Die Kennzeichnung von Fleisch aus verschiedener Haltung steht im Mittelpunkt der Sondierungen von Union und SPD zum Thema Landwirtschaft. Die Tierwohldebatte wird auch die bevorstehende Grünen Woche in Berlin erneut prägen. Im Vorfeld gibt es zaghafte Annäherungen von Verbrauchern und Landwirtschaft.
Die Verbraucherzentralen fordern einen schrittweisen Ausbau einer staatlichen Kennzeichnung für Fleisch aus besserer Tierhaltung.

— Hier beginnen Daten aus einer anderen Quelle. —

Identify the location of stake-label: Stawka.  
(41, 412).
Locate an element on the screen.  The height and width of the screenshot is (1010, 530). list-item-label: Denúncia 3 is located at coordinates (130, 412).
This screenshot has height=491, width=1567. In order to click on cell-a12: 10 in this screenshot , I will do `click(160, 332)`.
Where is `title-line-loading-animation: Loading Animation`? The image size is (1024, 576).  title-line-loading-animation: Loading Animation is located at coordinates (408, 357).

Es sei richtig, dies „erst freiwillig und dann verbindlich“ anzugehen, sagte der Chef des Verbraucherzentrale Bundesverbands (vzbv), Klaus Müller diese Woche der Deutschen Presse-Agentur (dpa). Die künftige Bundesregierung solle vorhandene Pläne für ein Tierwohl-Label zu einer Haltungskennzeichnung weiterentwickeln, so der Verbraucherschützer.
Verbraucherschützer räumen 2-Jahresschritte ein
Wenn die künftige Regierung sich darauf festlege, dass ein System „vielleicht alle zwei Jahre etwas tierschutzgerechter wird, dann wüssten alle, woran sie sind“, sagte Müller. Ziel könne sein, wie bereits bei Eiern generell die Form der Tierhaltung anzugeben. „Wenn das verbindlich geschehen soll, brauchen wir noch eine Klärung auf europäischer Ebene“, schränkte Müller jedoch ein. Er nannte es legitim, wenn der Handel derzeit für ein einfaches System eintrete. Herstellungsbetriebe seien aber in der Lage, höhere Standards auch rückverfolgbar für das einzelne Tier zu kennzeichnen, sagte er.

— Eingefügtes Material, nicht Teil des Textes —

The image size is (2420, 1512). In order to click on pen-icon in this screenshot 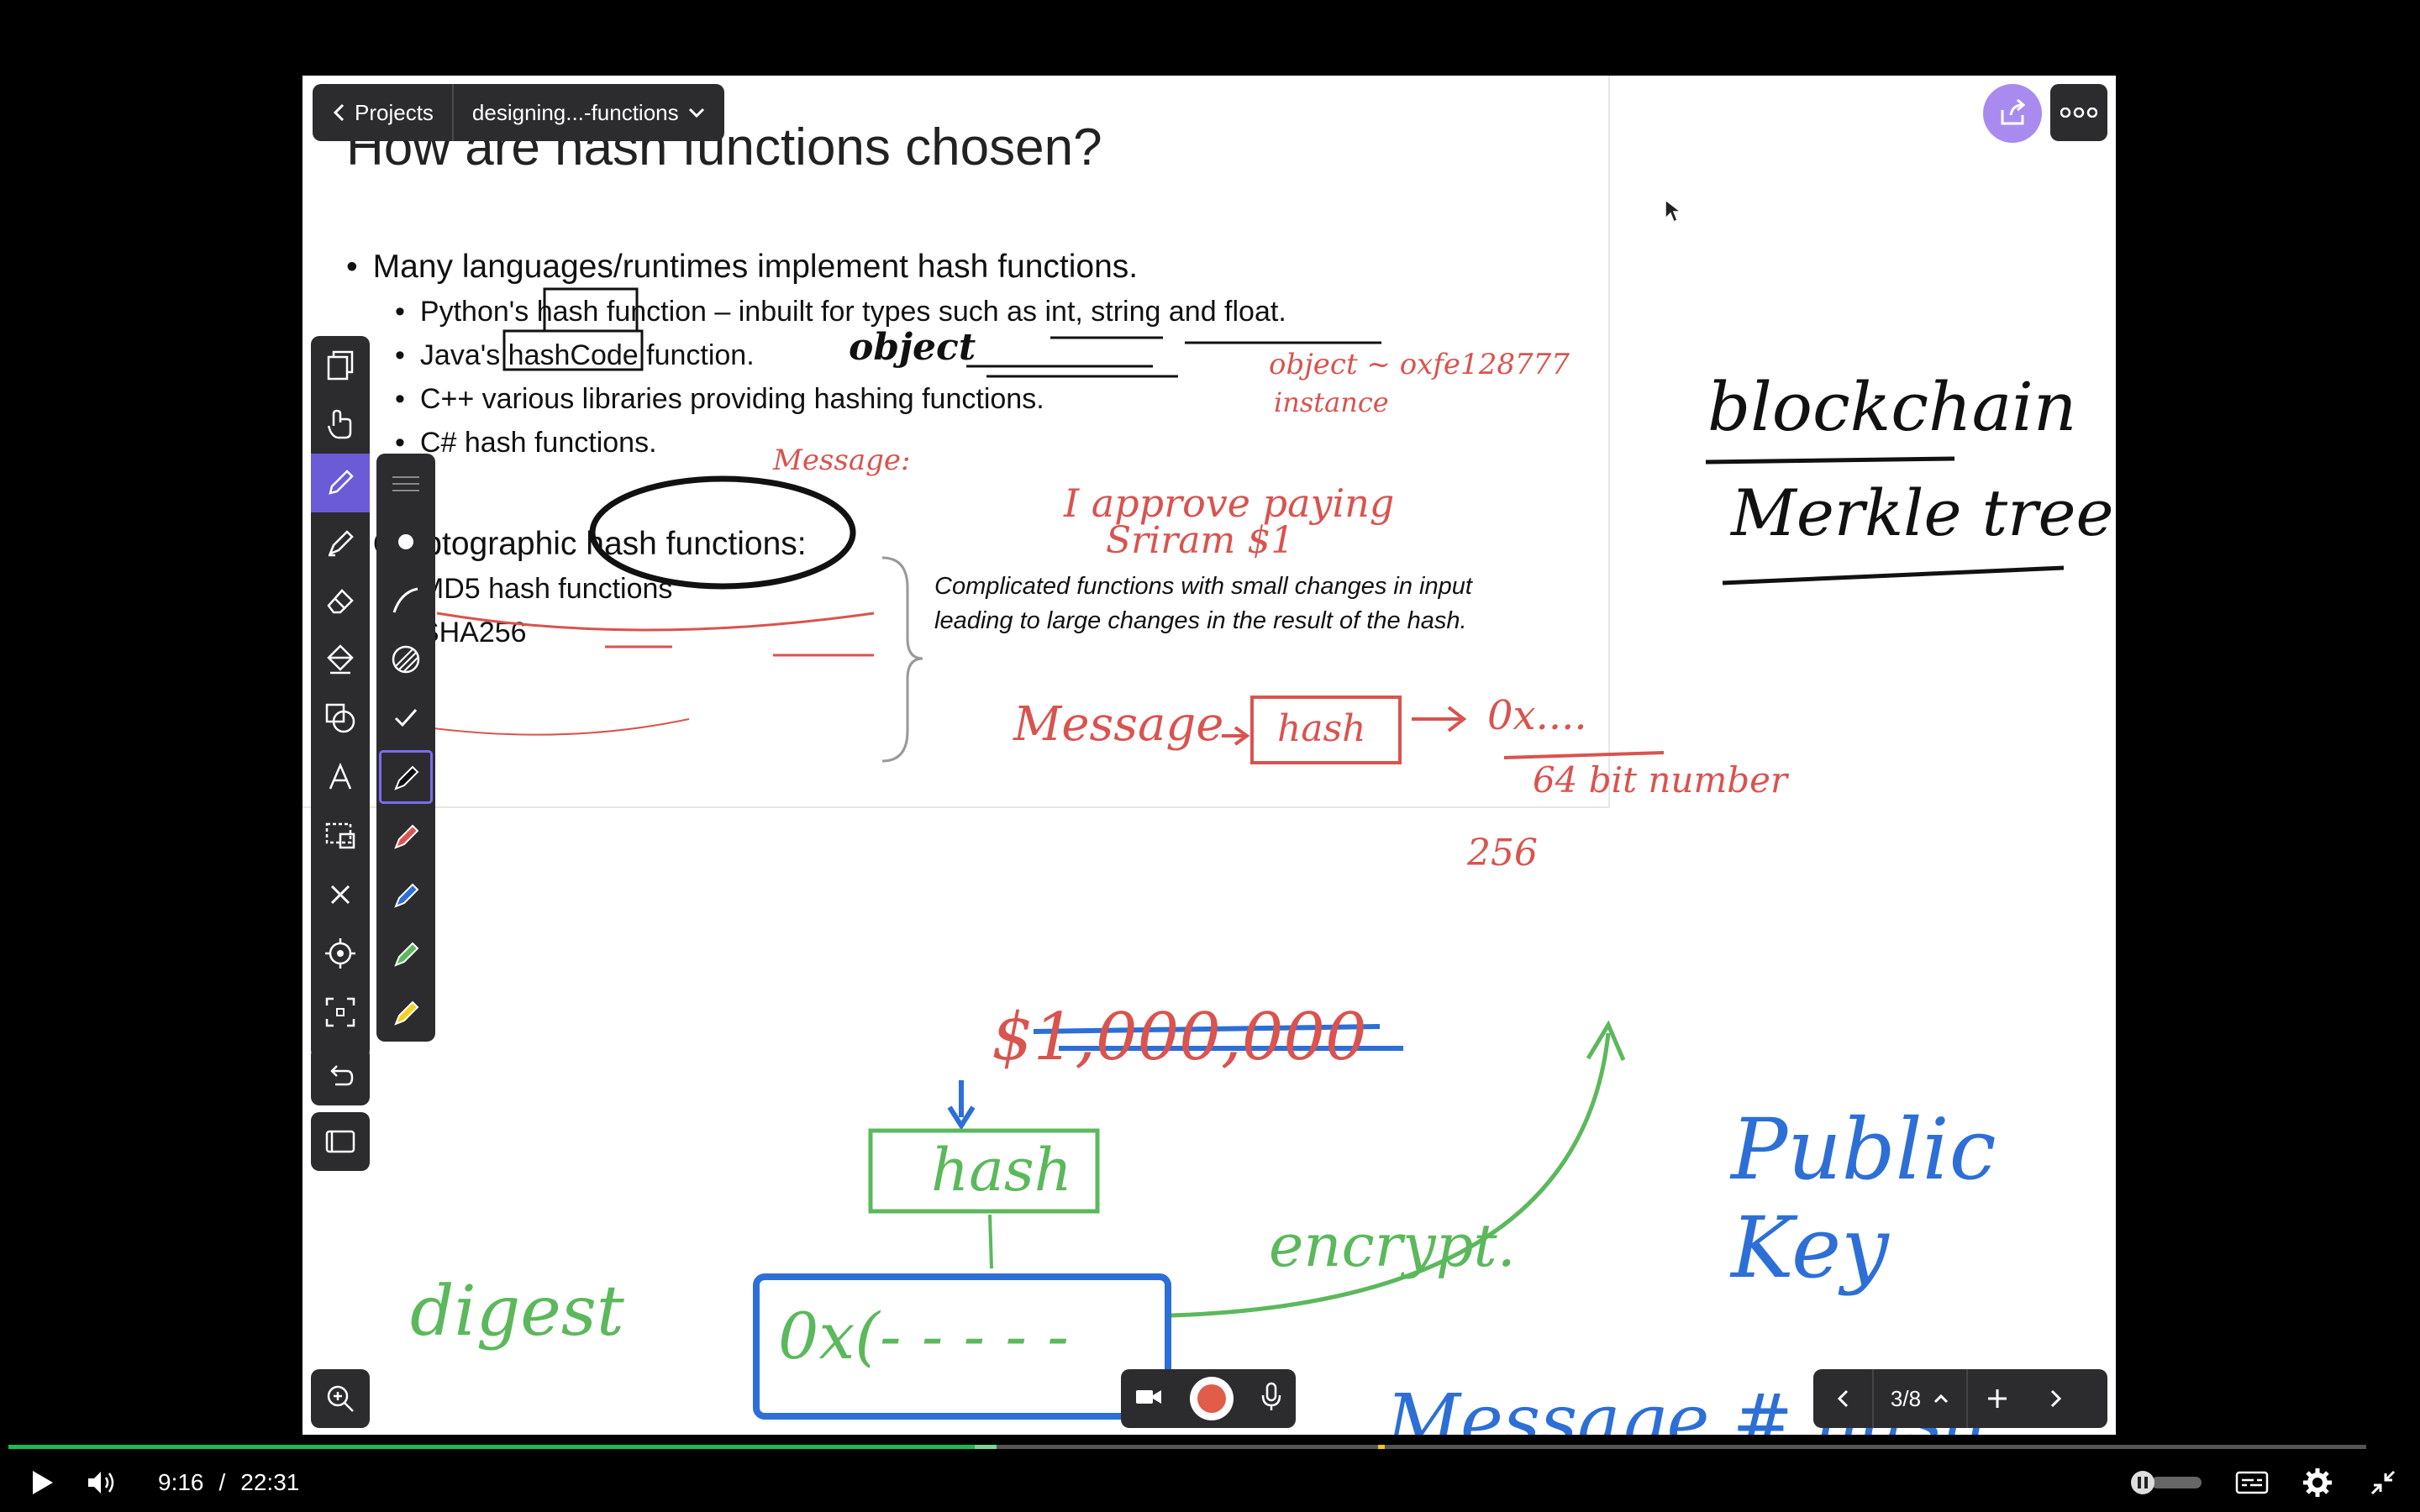, I will do `click(342, 482)`.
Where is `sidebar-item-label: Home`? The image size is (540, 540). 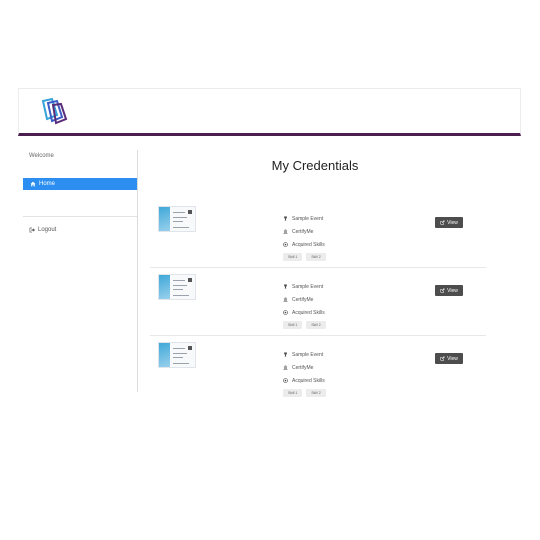
sidebar-item-label: Home is located at coordinates (48, 184).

Rukwied vorsichtig gesprächsbereit für Kennzeichnung der Haltungsform
Der Deutsche Bauernverband (DBV) sieht die von der Branche getragene Initiative Tierwohl (ITW) für die nächsten drei Jahre weiterhin als Basis. „Das dürfen wir nicht gefährden, weil das die einzige Initiative ist, die bis dato erfolgreich ist“, sagte Bauernpräsident Joachim Rukwied. Dennoch will er sich der Diskussion um ein Tierwohllabel nicht verschießen. „Wenn wir darüber hinaus über ein staatliches Label beziehungsweise eine Kennzeichnung der Haltungsform diskutieren wollen, sind wir offen und gesprächsbereit - auch, um Dinge zu verzahnen“, sagte Rukwied. Dies hänge vom Inhalt und der Ausgestaltung ab, fügte er an.
Tierärzte äußern sich skeptisch
Die Tierärztliche Vereinigung für Tierschutz bemängelt hingegen sowohl die Initiative Tierwohl als auch ein staatliches Label. „Die 10 bis 20 Prozent der Tierhalter mit den größten Problemen fallen dabei unten durch“, sagte Thomas Blaha, früherer Professor an der Tierärztlichen Hochschule Hannover. Es reiche nicht, die guten Betriebe in einem Label zu haben. Daneben könnten lokale und regionale Programme aufgelegt werden, um Höfen bei der Verbesserung der Tiergesundheit zu helfen.
Tierschützer bleiben beim schärferen Ordnungsrecht
Die Tierschützer von Provieh fordern eine gesetzliche Haltungskennzeichnung. „Durch eine flächendeckende gesetzliche Kennzeichnung der Haltungsbedingungen auf Fleisch- und Milchprodukten können sich VerbraucherInnen bewusst für eine artgerechtere Haltungsform entscheiden“, heißt es in einer Mitteilung von Provieh zu den Sondierungsgesprächen. Auch Provieh setzt auf die Übertragung der Eierkennzeichnung auf Fleisch und Wurst. Das freiwillige staatliche Label von Agrarminister Christan Schmidt halten die Tierschützer für zu schwach, es schaffe nur Verwirrung. „Dieses Label bezeichnet wenig artgerechte Haltungsformen als Tierwohl, anstatt die wahren Haltungsbedingungen zu kennzeichnen“, sagte Jasmin Zöllmer, Referentin für Agrarpolitik bei Provieh. Deutschland brauche dringend einen nationalen Tierschutzplan am Beispiel von Niedersachsen, ein schärferes Ordnungsrecht, dessen Umsetzung auch konsequent kontrolliert werde und eine verpflichtende Haltungskennzeichnung für alle tierischen Produkte, so ihre Forderung.